Na zewnątrz prawie 40 stopni, słońce nareszcie postanowiło, że wylezie na dłużej, endorfiny grają w żyłach, a ciało wyrywa się do innych czynności niż praca biurowa. Siedzisz przy biurku i smętnie spoglądasz przez okno? Wiesz, że mógłbyś/mogłabyś siedzieć teraz w ogródku jakiejś kawiarni i popijając latte pod parasolem robić dokładnie to samo?
Brytyjski portal ‘Hapinness at work’ postanowił sprawdzić, czy pracownicy elastyczni są szczęśliwsi od tych nieelastycznych. Okazało się (nie jestem specjalnie zdumiona), że istnieje korelacja między szczęściem a elastyczną pracą. Około 70 procent respondentów przyznało, że mają dostęp do kilku typów flexipracy.

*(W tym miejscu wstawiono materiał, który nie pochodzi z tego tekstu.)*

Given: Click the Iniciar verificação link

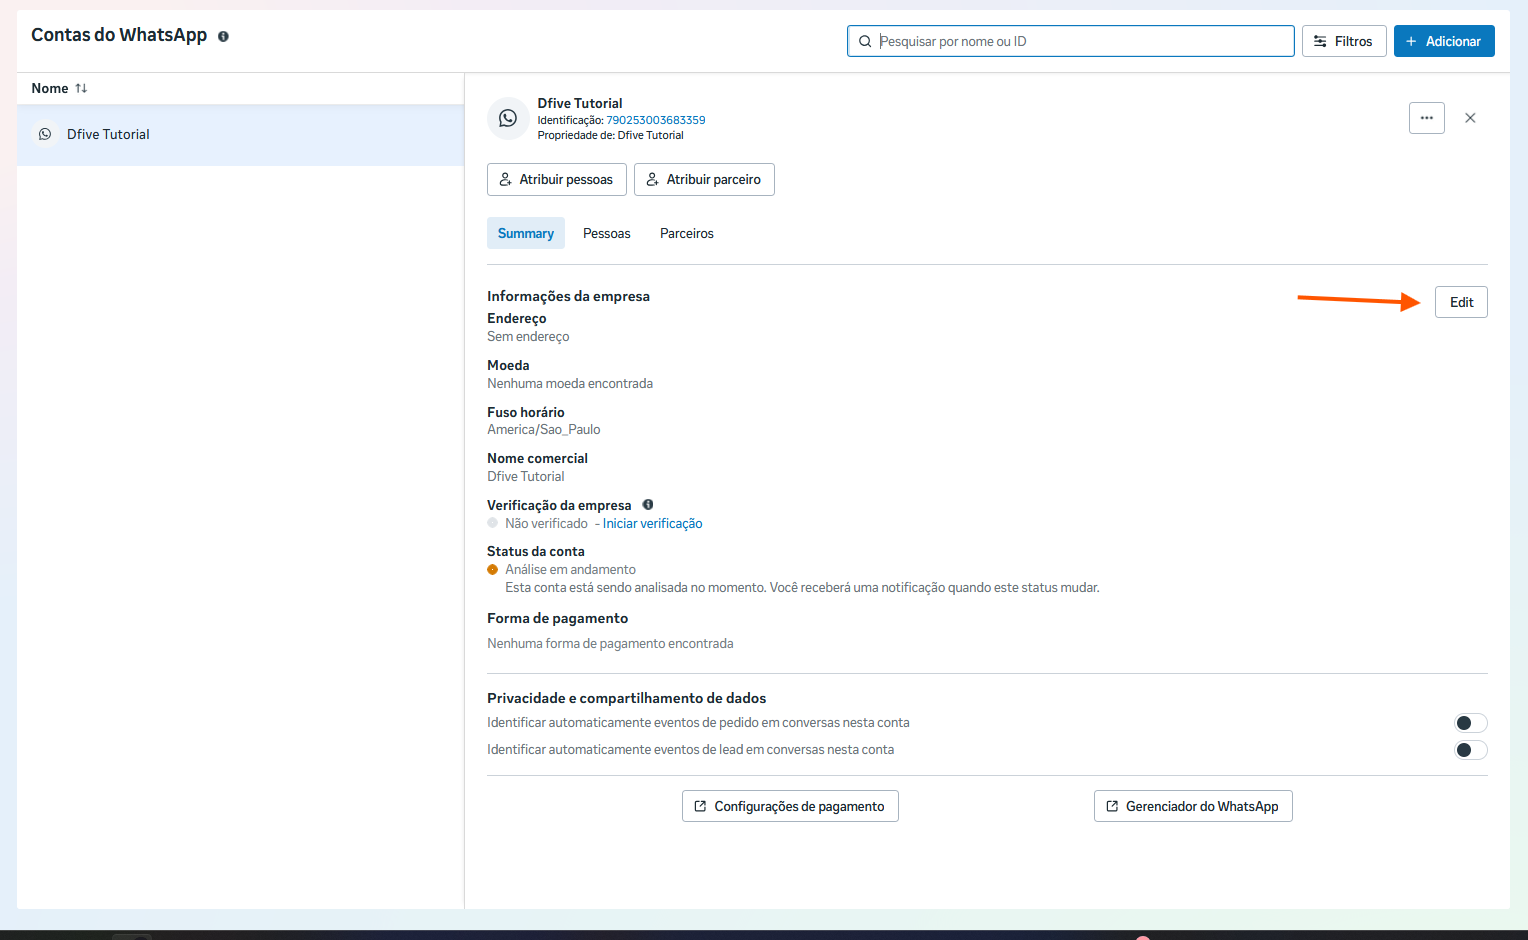Looking at the screenshot, I should [652, 523].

No i proszę. To jasne, że pracownicy, którzy dostają od pracodawców nieco więcej elastyczności w pracy są z owej pracy bardziej szczęśliwi. Najwyższy wskaźnik szczęścia wykazują te osoby, którym pozwolono pracować flexi, by pogodzić życie i rodzinę, a także ci, którzy mogą pracować flexi przynajmniej 2 razy w miesiącu.
Drogi pracodawco – wystarczy, że umożliwisz pracownikowi pracę z domu (albo skądkolwiek) 2 razy w tygodniu i otrzymasz w zamian szczęśliwego pracownika, który w tak piękne i upalne dni jak dziś dostarczy Ci czystych rezultatów. A to, że w tym czasie popija mrożoną kawę w jakiejś kawiarni lub na balkonie? Niech mu wyjdzie na zdrowie. I Tobie.